Directions for this task |
Return each entry word for word and skip its pictures.

Excerpted records |
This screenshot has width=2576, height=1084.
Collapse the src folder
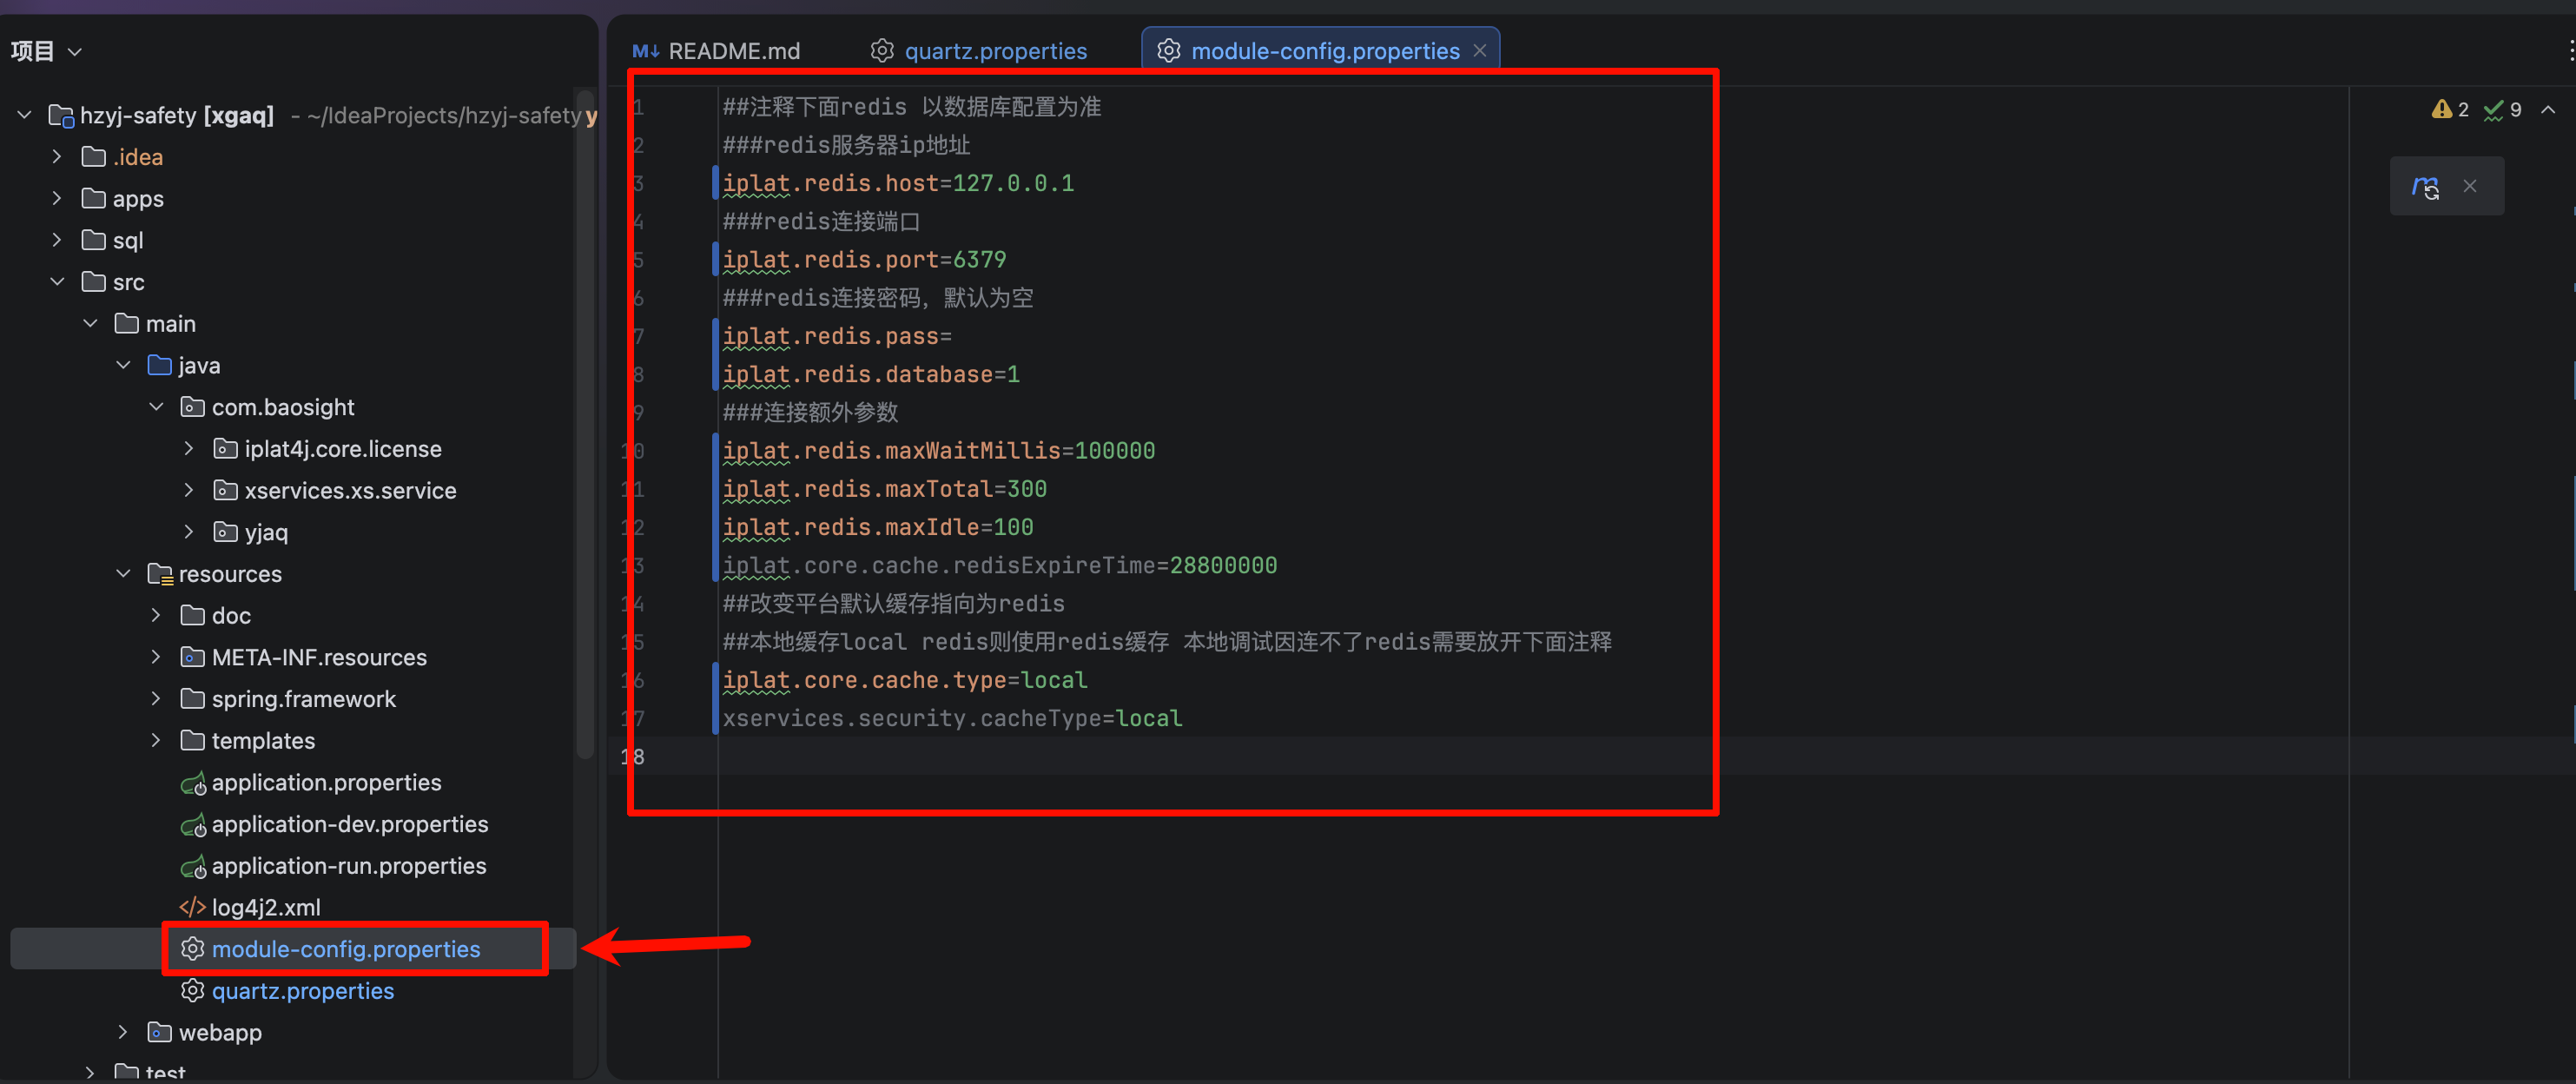(x=57, y=282)
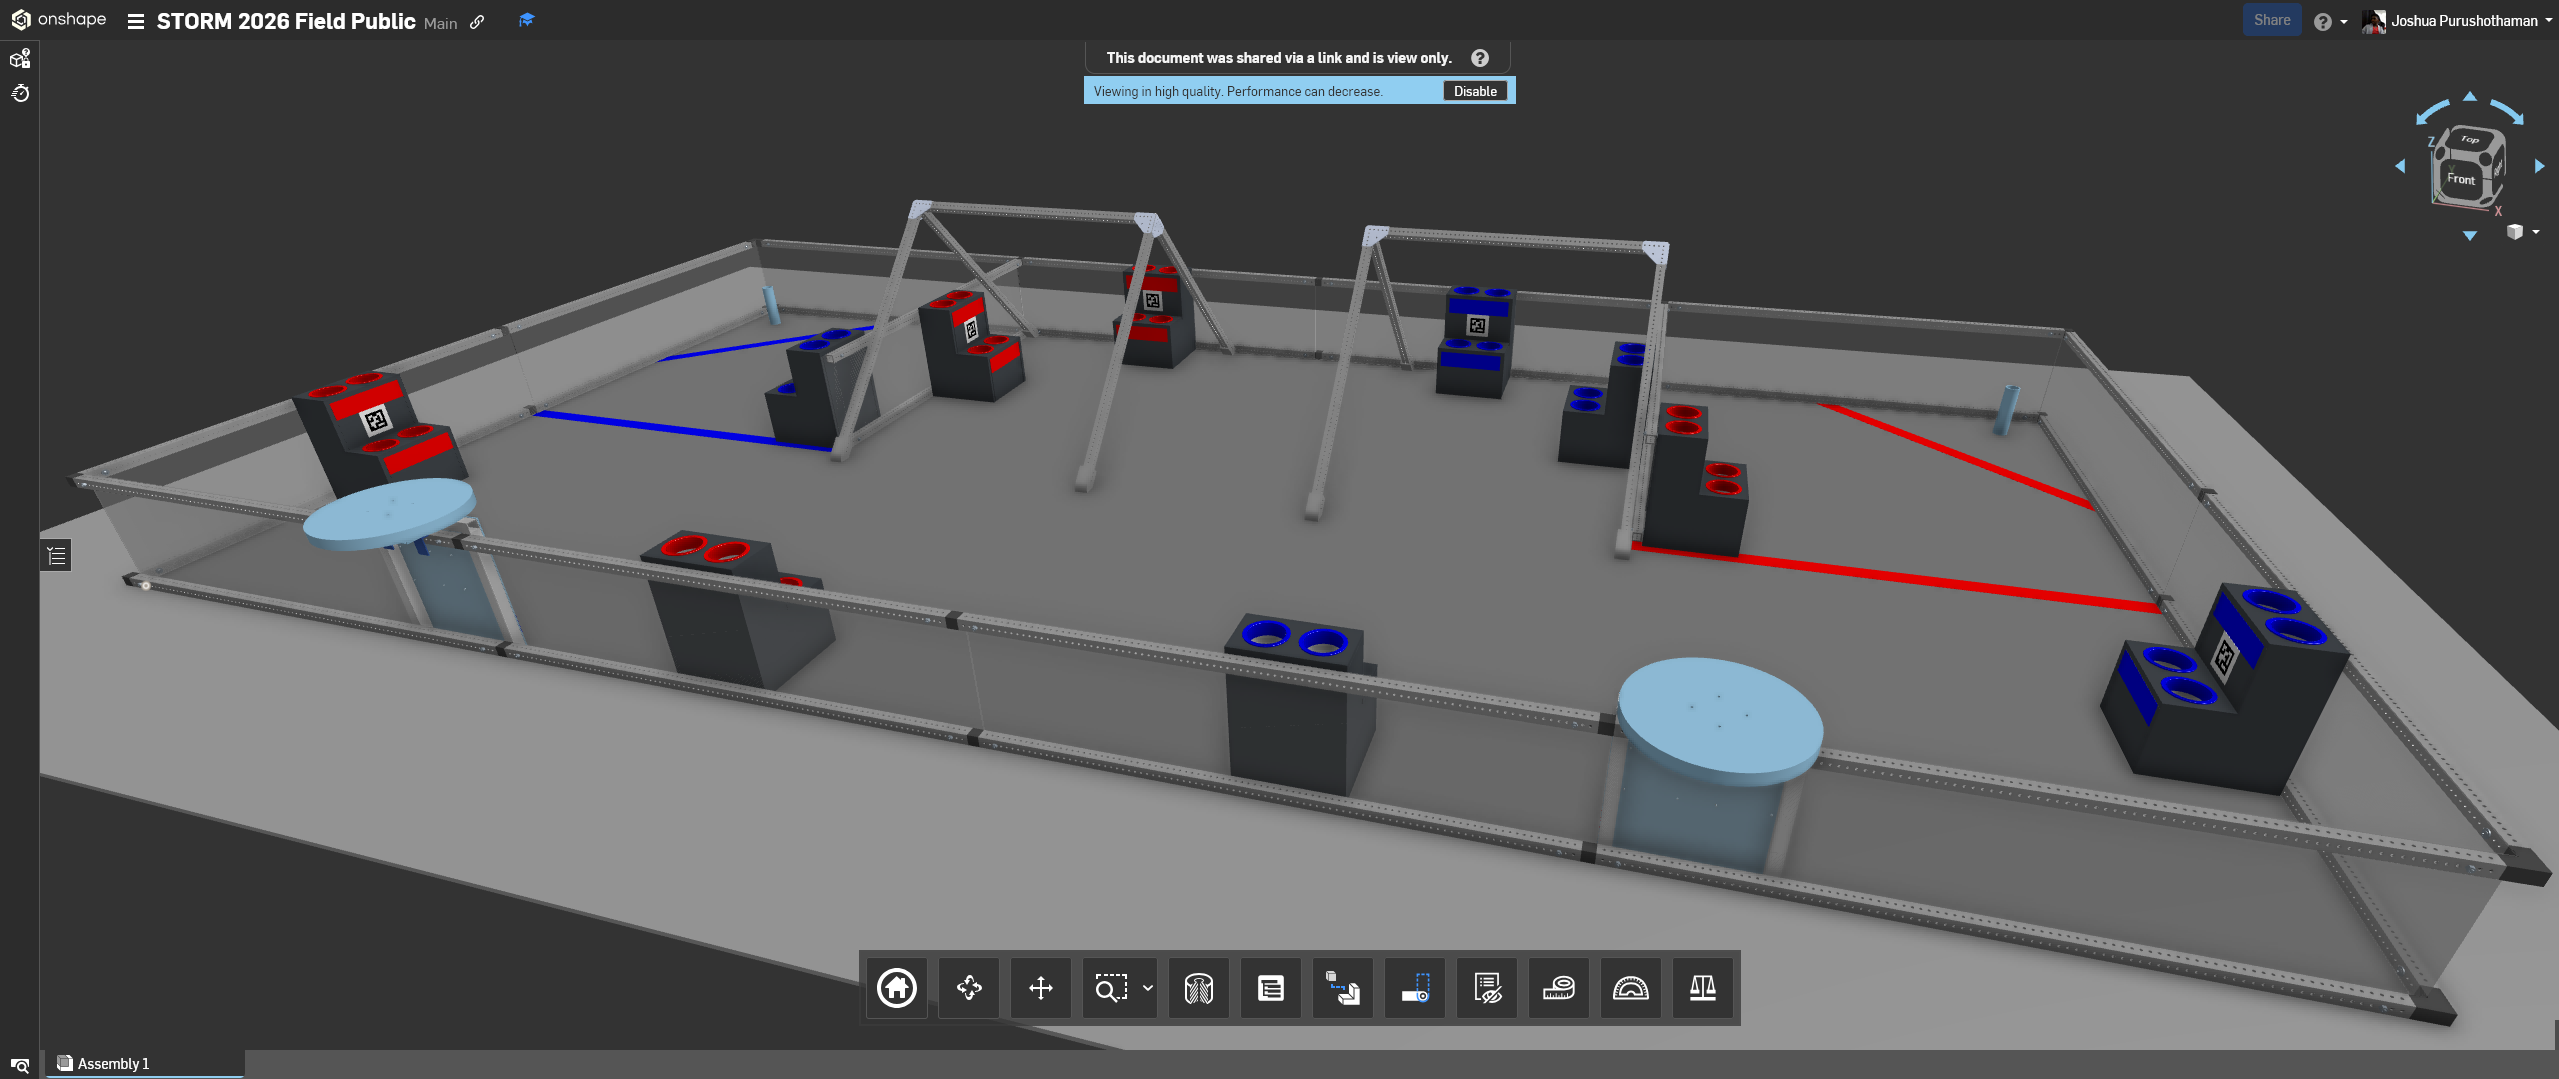Open the protractor angle measurement tool
The height and width of the screenshot is (1079, 2559).
[x=1631, y=988]
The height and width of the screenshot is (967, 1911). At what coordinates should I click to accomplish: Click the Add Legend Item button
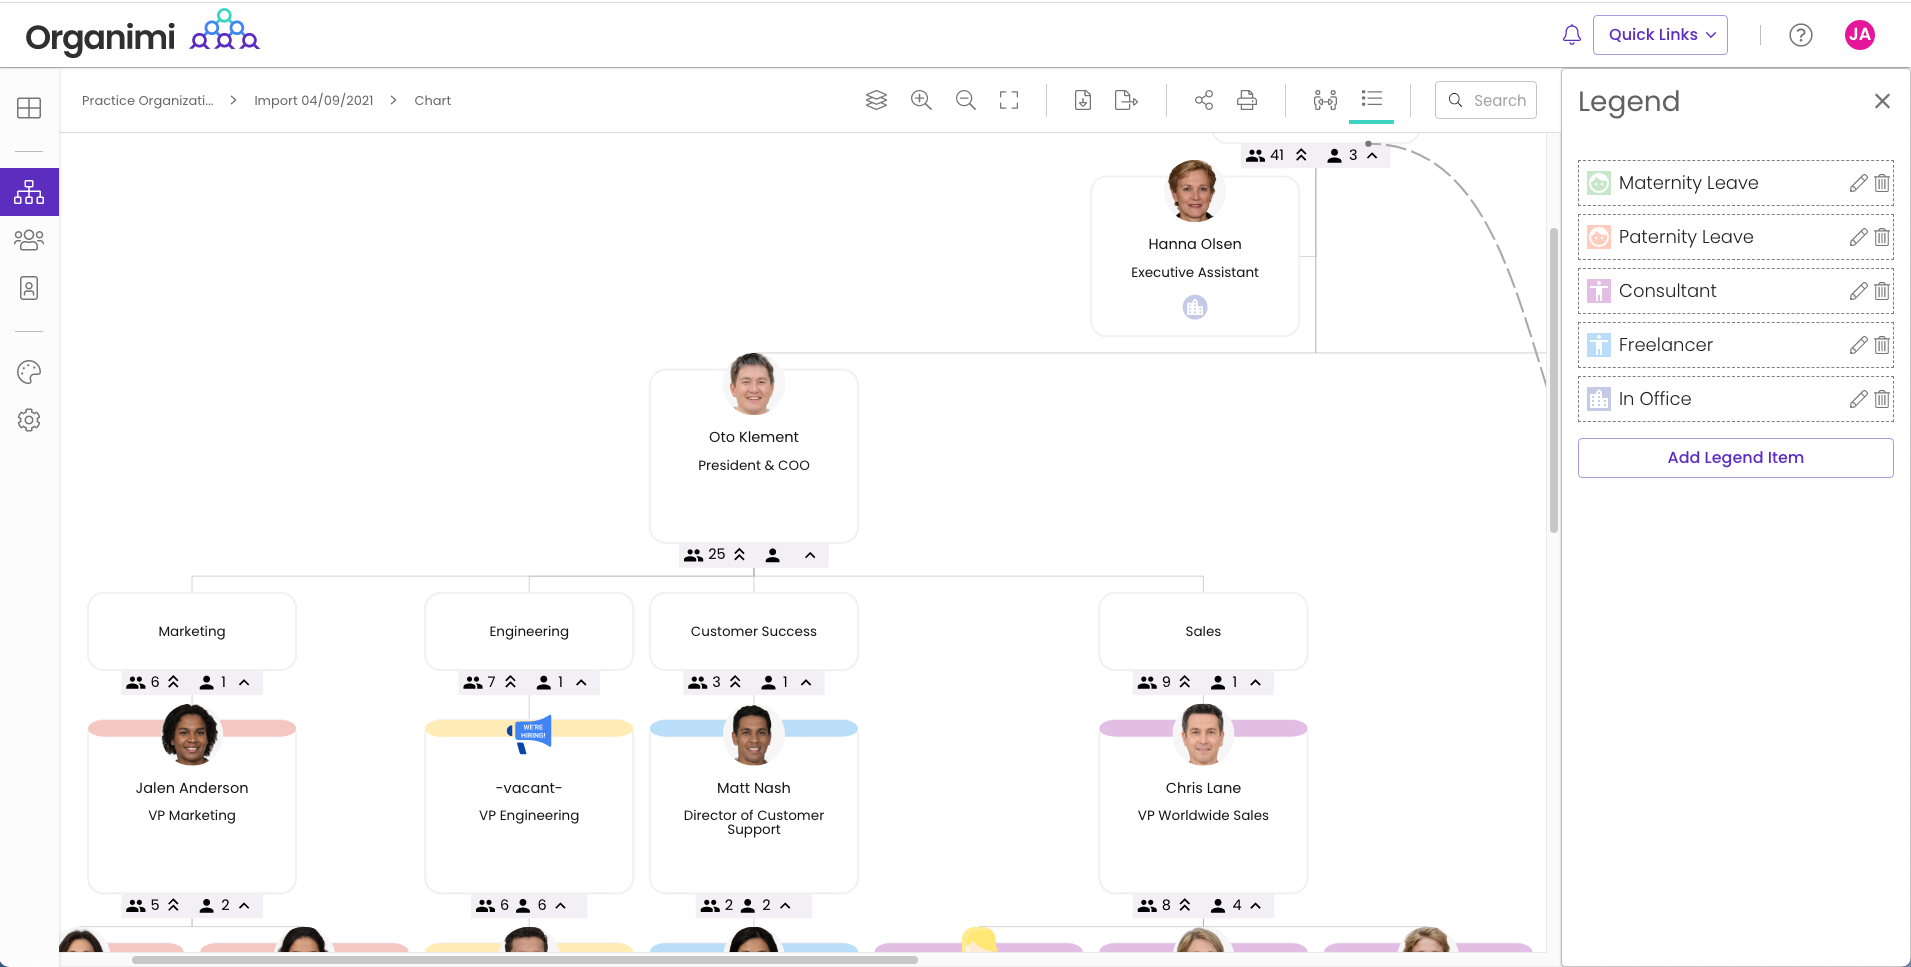pyautogui.click(x=1735, y=457)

Solution for this problem |
This screenshot has width=2576, height=1084.
Collapse the src folder
(x=57, y=282)
Open the protractor angle measurement tool
The height and width of the screenshot is (1079, 2559).
[x=1631, y=988]
The height and width of the screenshot is (967, 1911). At what coordinates should I click to accomplish: Click the Add Legend Item button
pyautogui.click(x=1735, y=457)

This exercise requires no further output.